Numan’s early relationships with producers had largely not been positive ones whether it facing off with an engineer over the mix of early single ‘Bombers’ or the unceremonious dumping and erasure of Bill Nelson from the Warriors sessions although these were cases of a producer being added at the label’s wishes not the artist’s. Later collaborators such as The Wave Team, Nick Beggs and Sulpher were there at Numan’s behest and the experiences were amicable. 

In 2005 Gary Numan was out in the weeds with piecing together the ‘Jagged’ album after early sessions with producers Andy Gray and Sulpher were aborted due to time constraints. 
Via a mutual friend Numan and Fenton finished the album by the following March and Fenton’s production ability gave ‘Jagged’ a much cleaner and bigger sound. His knowledge of Numan’s past work also popped up with the return (or at least a fair replication) of the ‘vox humana’ preset featured prominently throughout the ‘Pleasure Principle’. 

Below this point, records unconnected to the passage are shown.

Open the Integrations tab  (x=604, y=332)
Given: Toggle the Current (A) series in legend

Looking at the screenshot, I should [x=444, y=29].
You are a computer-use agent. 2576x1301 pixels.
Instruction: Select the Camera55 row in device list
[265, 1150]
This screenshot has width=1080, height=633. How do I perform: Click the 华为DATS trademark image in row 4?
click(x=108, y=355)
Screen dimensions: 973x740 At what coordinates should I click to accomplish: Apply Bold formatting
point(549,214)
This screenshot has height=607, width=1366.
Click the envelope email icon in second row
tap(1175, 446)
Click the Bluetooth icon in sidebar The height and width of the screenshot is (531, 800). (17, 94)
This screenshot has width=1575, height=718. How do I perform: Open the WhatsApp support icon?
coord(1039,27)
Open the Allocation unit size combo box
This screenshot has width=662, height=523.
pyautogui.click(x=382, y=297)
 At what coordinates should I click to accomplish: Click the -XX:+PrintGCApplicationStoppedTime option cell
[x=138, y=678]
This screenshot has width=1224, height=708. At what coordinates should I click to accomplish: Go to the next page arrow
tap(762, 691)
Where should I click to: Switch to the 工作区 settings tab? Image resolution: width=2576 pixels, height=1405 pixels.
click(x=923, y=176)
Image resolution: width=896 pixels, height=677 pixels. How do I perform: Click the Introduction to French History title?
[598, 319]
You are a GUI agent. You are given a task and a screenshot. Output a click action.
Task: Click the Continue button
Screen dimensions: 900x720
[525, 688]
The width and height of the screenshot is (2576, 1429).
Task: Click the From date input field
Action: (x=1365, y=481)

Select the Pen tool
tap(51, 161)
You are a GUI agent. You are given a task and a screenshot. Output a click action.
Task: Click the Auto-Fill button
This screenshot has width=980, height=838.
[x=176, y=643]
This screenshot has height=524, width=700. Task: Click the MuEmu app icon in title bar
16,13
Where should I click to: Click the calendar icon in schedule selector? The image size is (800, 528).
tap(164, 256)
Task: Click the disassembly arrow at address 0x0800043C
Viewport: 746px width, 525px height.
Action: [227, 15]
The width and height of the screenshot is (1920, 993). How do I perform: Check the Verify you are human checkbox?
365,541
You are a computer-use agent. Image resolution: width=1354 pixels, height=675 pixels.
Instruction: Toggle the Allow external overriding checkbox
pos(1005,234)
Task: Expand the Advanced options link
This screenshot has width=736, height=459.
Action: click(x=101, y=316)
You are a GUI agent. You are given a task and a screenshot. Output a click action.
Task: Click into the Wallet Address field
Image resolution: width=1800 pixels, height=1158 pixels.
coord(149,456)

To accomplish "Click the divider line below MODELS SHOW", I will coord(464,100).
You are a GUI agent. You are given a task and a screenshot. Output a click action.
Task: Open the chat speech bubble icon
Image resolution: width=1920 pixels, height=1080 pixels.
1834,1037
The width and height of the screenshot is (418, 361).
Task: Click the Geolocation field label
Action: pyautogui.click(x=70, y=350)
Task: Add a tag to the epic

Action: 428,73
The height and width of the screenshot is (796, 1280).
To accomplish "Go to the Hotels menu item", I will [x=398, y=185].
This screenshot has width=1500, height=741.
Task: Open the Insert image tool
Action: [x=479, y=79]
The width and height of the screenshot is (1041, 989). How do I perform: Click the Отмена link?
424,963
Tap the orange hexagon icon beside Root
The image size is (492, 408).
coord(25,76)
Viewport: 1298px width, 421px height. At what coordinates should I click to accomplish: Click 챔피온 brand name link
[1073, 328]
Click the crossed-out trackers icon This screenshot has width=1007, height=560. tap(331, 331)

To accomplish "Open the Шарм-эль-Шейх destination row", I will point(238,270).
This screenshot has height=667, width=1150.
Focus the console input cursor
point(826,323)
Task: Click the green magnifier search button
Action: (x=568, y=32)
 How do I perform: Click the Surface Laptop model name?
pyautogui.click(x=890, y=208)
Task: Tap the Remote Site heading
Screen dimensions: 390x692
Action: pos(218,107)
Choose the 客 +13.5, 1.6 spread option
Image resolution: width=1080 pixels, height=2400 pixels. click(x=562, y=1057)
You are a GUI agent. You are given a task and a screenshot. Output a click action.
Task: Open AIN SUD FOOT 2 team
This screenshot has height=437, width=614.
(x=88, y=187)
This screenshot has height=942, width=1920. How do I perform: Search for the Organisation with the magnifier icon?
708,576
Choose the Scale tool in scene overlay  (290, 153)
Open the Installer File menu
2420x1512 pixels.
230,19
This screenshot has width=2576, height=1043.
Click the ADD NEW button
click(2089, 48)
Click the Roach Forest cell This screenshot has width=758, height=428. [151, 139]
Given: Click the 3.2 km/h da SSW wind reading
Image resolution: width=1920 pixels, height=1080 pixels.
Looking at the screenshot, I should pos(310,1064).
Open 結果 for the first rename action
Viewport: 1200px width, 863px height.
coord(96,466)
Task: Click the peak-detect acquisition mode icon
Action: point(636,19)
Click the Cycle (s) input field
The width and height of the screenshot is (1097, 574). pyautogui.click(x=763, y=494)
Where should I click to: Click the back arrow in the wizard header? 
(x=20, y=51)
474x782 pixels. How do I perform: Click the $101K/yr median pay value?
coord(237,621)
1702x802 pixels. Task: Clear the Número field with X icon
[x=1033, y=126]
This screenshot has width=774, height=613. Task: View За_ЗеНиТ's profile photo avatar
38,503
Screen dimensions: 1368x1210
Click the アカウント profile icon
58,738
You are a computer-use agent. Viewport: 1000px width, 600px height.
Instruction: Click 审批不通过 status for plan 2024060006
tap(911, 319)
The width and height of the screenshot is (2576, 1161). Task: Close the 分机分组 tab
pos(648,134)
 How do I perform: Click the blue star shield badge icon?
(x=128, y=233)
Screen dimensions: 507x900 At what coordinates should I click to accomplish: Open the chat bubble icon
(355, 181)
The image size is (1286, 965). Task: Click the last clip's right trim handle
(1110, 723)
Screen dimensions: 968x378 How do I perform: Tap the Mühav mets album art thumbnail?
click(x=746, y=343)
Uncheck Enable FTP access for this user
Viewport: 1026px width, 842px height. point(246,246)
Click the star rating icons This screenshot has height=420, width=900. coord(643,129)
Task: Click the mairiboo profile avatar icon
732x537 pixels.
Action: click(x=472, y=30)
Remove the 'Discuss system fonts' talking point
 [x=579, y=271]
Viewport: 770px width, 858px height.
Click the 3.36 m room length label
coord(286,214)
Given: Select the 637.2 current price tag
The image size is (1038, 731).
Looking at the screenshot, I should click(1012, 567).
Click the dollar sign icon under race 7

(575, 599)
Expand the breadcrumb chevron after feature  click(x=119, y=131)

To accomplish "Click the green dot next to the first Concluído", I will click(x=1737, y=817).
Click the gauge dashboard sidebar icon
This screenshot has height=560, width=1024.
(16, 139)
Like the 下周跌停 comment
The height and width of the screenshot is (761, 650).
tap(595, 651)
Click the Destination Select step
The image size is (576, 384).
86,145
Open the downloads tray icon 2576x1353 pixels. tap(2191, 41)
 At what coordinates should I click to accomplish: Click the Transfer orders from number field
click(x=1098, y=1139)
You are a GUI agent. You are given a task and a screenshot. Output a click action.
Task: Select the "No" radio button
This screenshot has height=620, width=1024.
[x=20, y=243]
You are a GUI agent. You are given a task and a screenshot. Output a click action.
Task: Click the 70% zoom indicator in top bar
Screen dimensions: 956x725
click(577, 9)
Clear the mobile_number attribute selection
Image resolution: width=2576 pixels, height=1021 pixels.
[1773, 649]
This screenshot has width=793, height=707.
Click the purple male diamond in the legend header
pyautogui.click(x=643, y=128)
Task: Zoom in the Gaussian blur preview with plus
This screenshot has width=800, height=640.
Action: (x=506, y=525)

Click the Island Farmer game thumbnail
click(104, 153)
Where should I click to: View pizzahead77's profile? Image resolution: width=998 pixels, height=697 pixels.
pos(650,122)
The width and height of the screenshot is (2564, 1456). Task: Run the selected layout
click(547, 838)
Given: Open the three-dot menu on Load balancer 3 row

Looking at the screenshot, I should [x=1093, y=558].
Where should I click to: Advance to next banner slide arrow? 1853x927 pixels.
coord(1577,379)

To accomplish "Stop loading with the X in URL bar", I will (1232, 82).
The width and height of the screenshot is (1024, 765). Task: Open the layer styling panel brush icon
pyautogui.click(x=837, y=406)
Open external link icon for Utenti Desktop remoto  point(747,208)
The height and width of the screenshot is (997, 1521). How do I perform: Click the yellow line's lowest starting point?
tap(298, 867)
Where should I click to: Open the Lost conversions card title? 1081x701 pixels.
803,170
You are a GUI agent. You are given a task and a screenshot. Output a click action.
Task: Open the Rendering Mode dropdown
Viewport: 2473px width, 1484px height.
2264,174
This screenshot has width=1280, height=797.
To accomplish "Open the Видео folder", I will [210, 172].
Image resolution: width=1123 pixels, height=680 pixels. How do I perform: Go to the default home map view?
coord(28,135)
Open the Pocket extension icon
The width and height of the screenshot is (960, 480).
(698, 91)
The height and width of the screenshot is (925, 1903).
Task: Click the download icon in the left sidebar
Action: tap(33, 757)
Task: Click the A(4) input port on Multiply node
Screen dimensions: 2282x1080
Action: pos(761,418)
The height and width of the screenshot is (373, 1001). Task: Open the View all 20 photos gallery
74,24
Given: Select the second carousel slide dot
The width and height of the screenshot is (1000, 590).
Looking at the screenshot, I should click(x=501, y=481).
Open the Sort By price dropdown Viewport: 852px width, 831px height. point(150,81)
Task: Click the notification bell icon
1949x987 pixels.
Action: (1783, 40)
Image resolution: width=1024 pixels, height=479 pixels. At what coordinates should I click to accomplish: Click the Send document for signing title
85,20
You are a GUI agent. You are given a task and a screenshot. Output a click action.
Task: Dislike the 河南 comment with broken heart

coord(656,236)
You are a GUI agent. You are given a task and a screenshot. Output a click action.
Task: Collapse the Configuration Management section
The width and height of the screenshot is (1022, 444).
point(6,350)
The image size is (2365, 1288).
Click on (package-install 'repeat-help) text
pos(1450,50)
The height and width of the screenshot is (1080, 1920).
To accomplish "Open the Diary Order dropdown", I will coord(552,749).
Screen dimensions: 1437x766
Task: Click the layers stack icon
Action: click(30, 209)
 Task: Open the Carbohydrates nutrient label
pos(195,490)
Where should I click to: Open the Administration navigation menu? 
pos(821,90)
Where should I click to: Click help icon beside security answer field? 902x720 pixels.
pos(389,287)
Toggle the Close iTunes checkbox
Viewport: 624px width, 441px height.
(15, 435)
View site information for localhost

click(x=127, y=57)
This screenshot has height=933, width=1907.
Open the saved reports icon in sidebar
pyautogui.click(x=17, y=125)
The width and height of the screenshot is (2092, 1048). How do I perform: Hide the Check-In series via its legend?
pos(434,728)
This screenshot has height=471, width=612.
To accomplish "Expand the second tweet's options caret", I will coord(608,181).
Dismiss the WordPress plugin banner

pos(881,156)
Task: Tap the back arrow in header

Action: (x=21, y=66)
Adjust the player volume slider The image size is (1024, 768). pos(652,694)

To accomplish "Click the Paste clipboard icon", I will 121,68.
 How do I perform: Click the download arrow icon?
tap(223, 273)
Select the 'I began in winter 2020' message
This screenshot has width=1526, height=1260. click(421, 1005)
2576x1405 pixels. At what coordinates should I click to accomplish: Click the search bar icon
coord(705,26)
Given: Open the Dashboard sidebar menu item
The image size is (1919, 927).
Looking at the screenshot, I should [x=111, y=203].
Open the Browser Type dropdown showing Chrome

Where ‘Jagged’ saw Fenton’s entrance fairly late in the game with Numan having largely finalised the bones of every track, 2011’s ‘Dead Son Rising’ was their first collaboration from the ground up with Fenton sharing co-writing credits for every track and a larger sonic palette was on display including the reintroduction of acoustic guitar and tom-toms. 
‘Splinter’ and ‘Savage’ saw the addition of complex string arrangements and an increased presence of arabic sonic cues and electronic drumming. During the ‘Savage’ promotional cycle, both artists remarked on the speed that they were able to finish the album (Numan: “It was a really, really good process, no problems whatsoever. Maybe that’s because this is the fourth album that we’ve done together. We have a less confrontational way of discussing whatever problems there might be now compared to the past.” Fenton “it really was a case of ‘this is what we are working on in the next six months.’”)

Although Fenton’s production fingerprints are all across ‘Savage’, only the eighth track ‘What God Intended’ is credited as songwriting co-composition on the album. 
Described by Numan as “one of the stranger songs”, ‘What God Intended’ ties with ‘Broken’ as the most unconventional track from the sessions. Rather than being built around an anthemic chorus with a soaring vocal, the lyric is three similarly structured verses with the choruses being largely instrumental aside from some ‘I, Assassin’-esque vocals. 
The track’s main feature is it’s “huge, slow moving groove” of a rhythm track. Coming straight after ‘Mercy’, ‘What God Intended’ sounds like it may have spun out of Fenton’s tinkering with the earlier song’s tar-slow beat. 
For me it’s the song it took me the longest to like. As track eight in a ten track album of five-minute songs some are bound to get lost in the shuffle. However listening to it again I have grown to appreciate it’s unusual structure and enjoy it more than I thought I did at the start of this project. 

‘What God Intended’ was released in August 2017 a few weeks ahead of ‘Savage’ and did not chart. It is notable for being one of two tracks from the standard edition yet to be played live.

Top: Helicopter supports firing operation on West Mims Fire. 2017. Photograph by Josh O’Connor. Picture is public domain.

“West Mims Wildfire at Okefenokee NWR. Photos taken during a strategic firing operation along GA 177 in The Pocket near Stephen C Foster SP.”